I fully agree that the microfinance industry has come a long way but that there is still much work to do to bring a balanced suite of service to those who need it. Diversification of products is a call to the industry that we at the Center have repeatedly made. Read more about it here.
However, one thing that concerns me about the Parliamentary Group’s report is how it narrows the vision of the relevant actors that affect change in the industry. It calls on high-level donors and government agencies to steer the industry in a new direction; in other words, bring the industry back into its fold.
Frankly, this approach is flawed. The microfinance industry has grown up. Organizations like BRI, SKS, Compartamos, FMM Popayan, and Equity Bank, along with many, many others, are no longer donor-dependent. They have achieved financial sustainability that allows them to prosper, grow, and invest in expanding their product offering. Donors and First World governments do not necessarily steer the industry the way they once did. Practitioners themselves and the investors who own and lend to them are increasingly the drivers.
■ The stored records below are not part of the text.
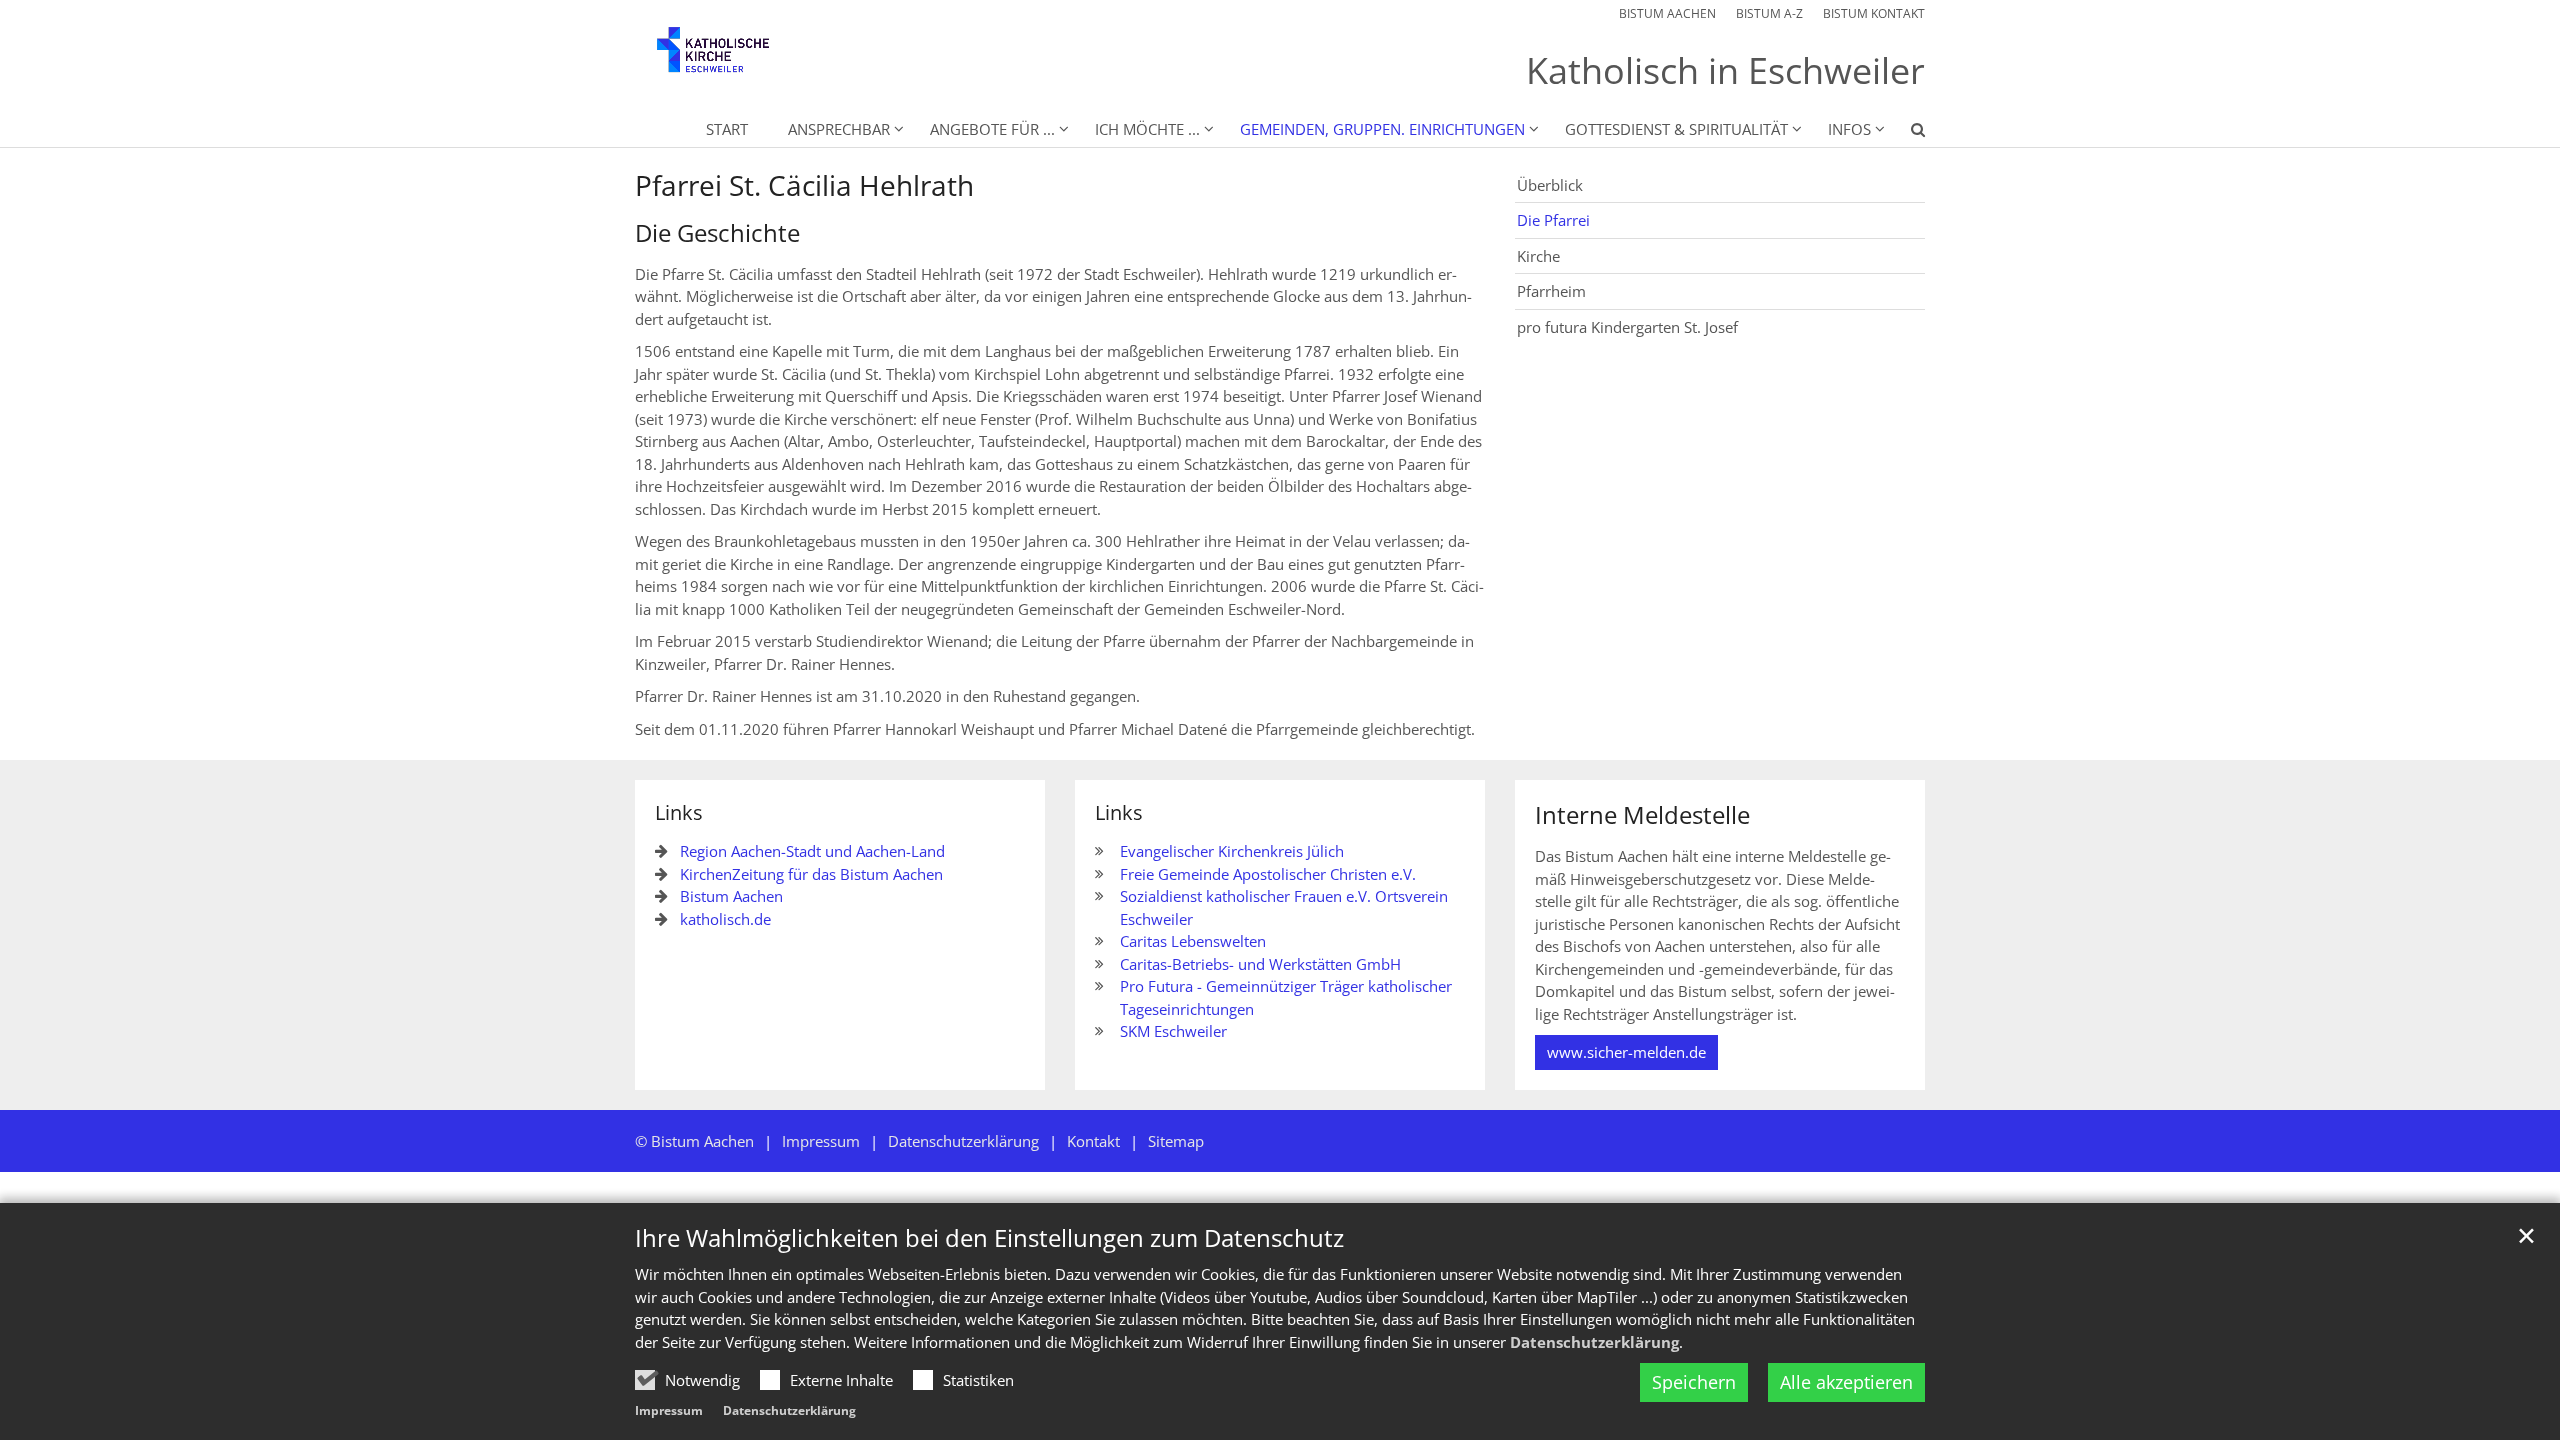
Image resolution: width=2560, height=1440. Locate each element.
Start (727, 129)
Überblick (1550, 185)
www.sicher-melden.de (1626, 1052)
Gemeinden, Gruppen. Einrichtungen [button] (1382, 129)
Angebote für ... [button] (992, 129)
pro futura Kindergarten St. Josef (1627, 327)
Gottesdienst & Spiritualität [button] (1676, 129)
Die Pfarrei (1553, 220)
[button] (1905, 133)
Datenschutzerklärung (1594, 1342)
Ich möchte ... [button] (1147, 129)
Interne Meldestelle (1642, 815)
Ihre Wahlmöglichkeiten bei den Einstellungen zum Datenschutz (989, 1238)
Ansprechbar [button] (839, 129)
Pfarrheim (1551, 291)
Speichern (1694, 1382)
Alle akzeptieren (1846, 1382)
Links (679, 812)
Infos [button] (1849, 129)
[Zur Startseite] (730, 59)
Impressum (669, 1410)
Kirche (1538, 256)
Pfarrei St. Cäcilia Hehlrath (804, 185)
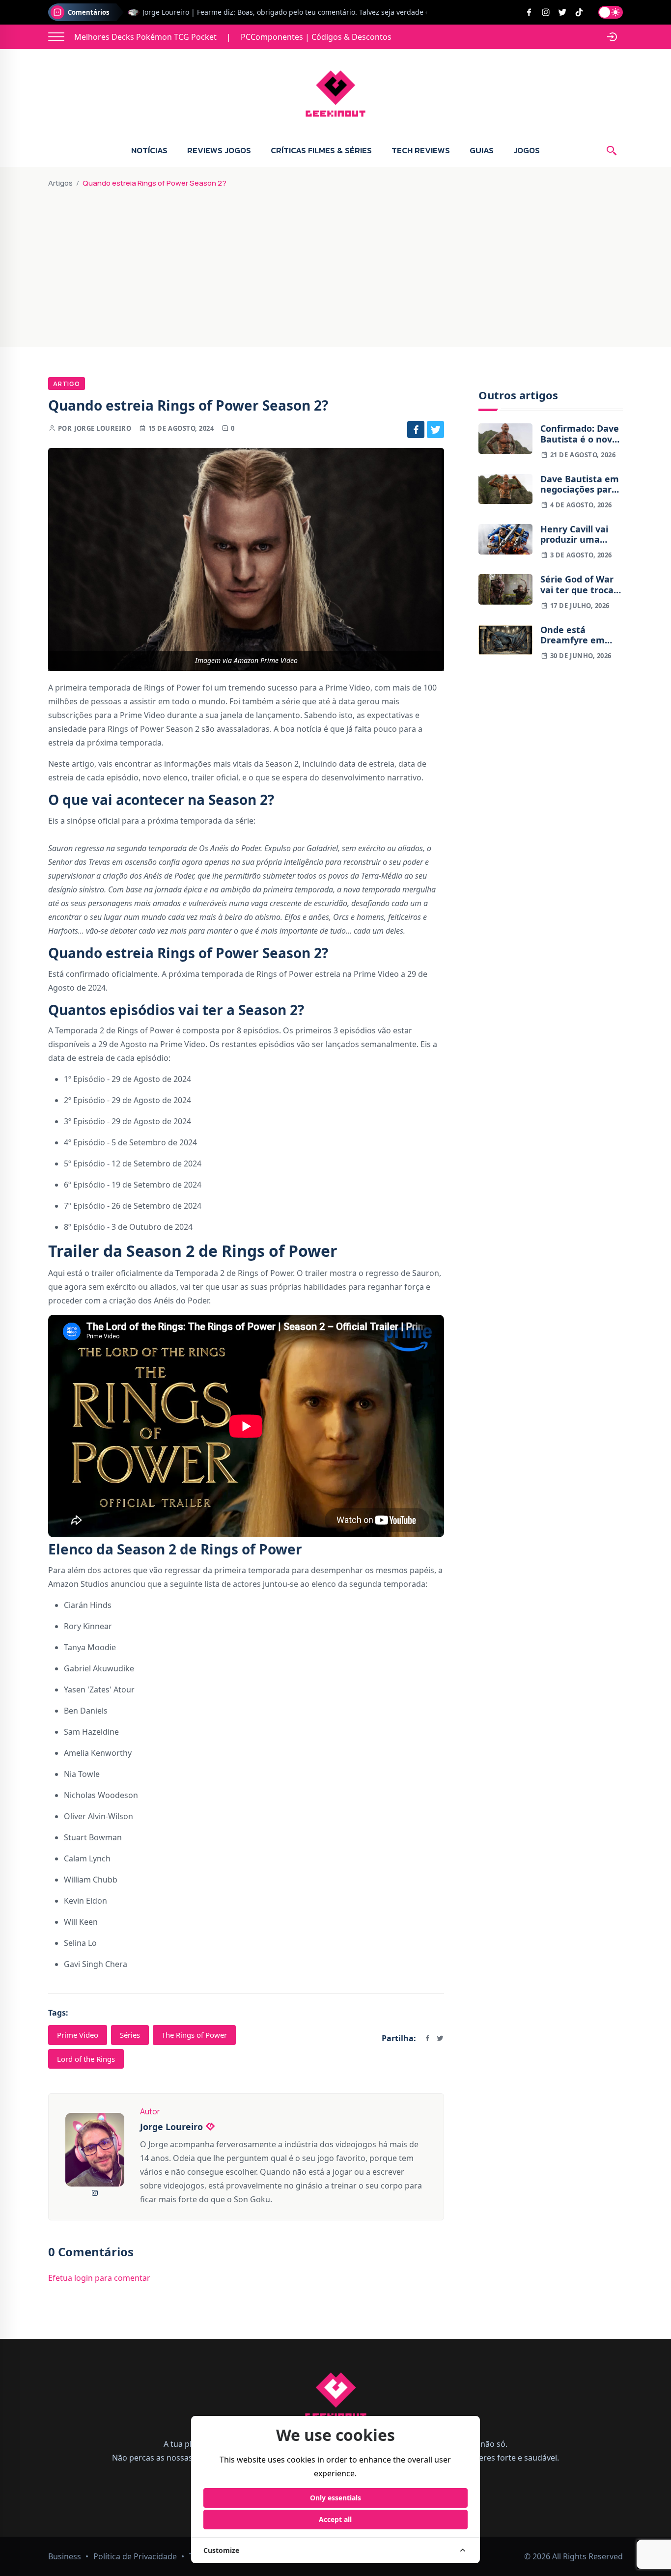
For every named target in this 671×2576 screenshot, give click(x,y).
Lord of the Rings (86, 2059)
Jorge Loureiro (102, 428)
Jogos (526, 150)
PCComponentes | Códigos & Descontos (316, 36)
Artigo (66, 383)
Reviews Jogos (219, 150)
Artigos (60, 183)
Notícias (149, 150)
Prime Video (77, 2035)
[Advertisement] (335, 263)
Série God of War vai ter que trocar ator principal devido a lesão (578, 584)
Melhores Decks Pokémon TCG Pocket (145, 36)
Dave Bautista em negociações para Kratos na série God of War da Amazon (579, 484)
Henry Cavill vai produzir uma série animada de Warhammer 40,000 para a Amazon (578, 534)
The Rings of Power (194, 2035)
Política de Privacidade (135, 2556)
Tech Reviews (420, 150)
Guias (482, 150)
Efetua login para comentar (99, 2277)
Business (64, 2556)
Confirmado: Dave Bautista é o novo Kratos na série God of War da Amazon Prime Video (579, 433)
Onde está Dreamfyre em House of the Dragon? (572, 635)
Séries (130, 2035)
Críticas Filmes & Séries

Here at the Center, we have tried to promote a collaborative model that builds on the experience of diverse actors in the microfinance industry (who don’t necessarily always agree). We work to engage the industry through our projects. We’re about to release our survey of a wide range of industry players whose opinions on “Opportunities and Obstacles to Financial Inclusion” will guide the Center’s work going forward. Successful strategies to steer the microfinance industry somewhere must involve industry-wide dialogue, collaboration, transparency, patience, and — perhaps most importantly — compromise.